Your objective:
Down to the last line, print the entries below exactly, and keep every picture out of the copy.

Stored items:
■ ■ ■

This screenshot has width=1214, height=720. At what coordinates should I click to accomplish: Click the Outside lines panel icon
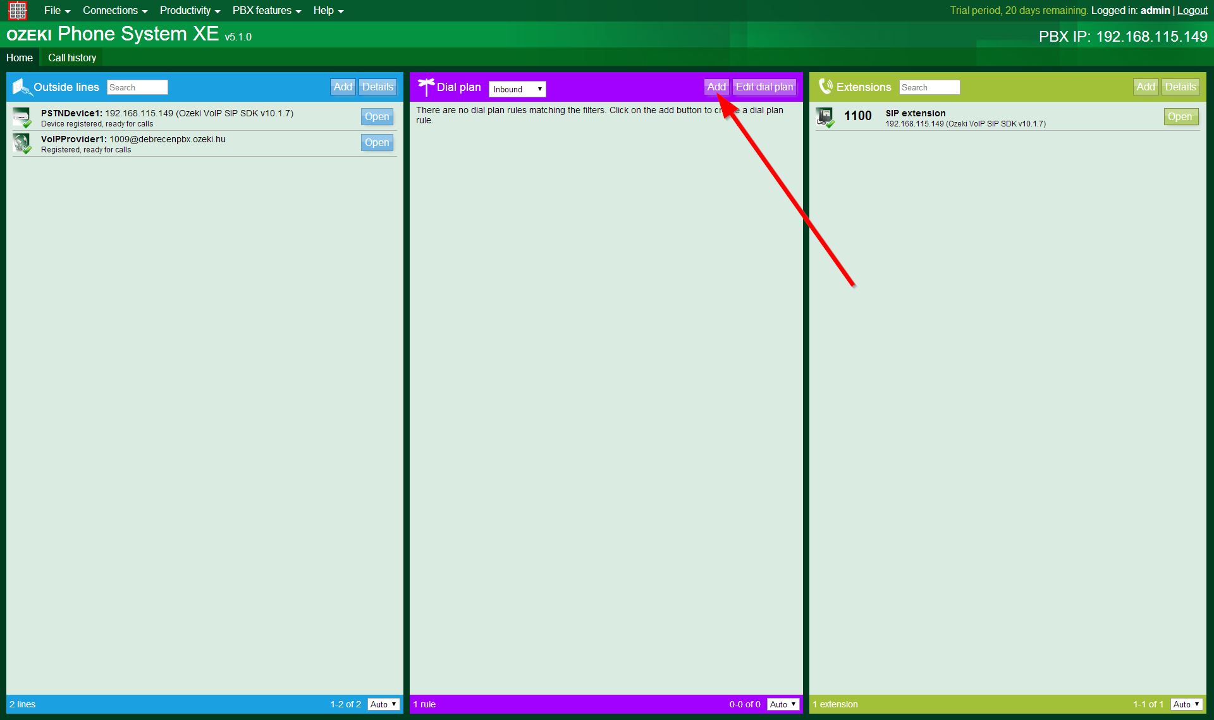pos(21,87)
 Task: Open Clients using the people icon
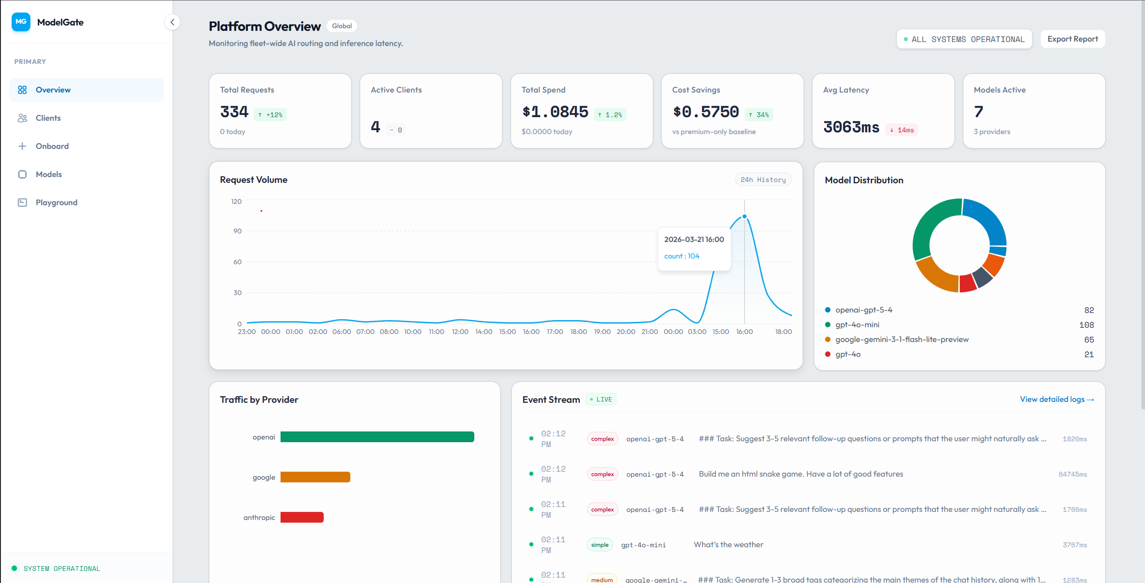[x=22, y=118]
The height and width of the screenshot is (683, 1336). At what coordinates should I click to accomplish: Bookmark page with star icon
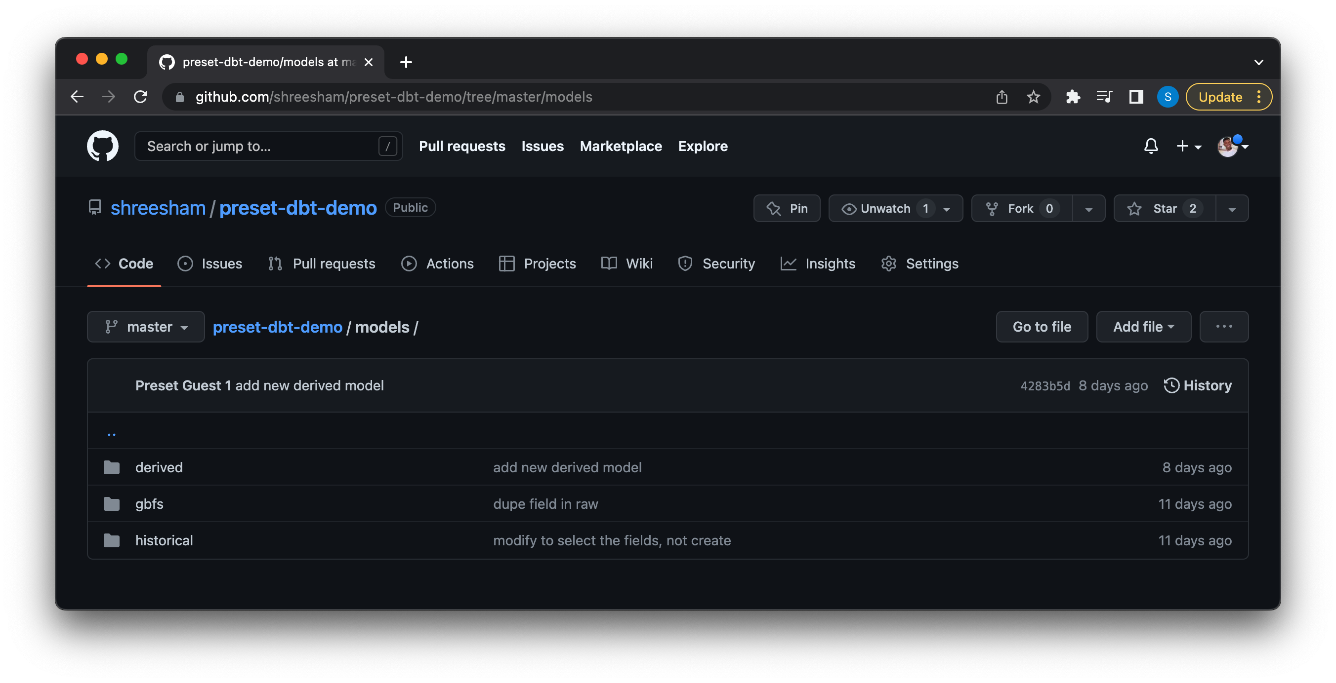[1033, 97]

■ ■ ■

Response box:
This screenshot has width=1214, height=720. At what coordinates should I click to accomplish: Click the Outside lines panel icon
pos(21,87)
 Task: Open Clients using the people icon
[x=22, y=118]
The height and width of the screenshot is (683, 1336). At what coordinates should I click to accomplish: Bookmark page with star icon
[1033, 97]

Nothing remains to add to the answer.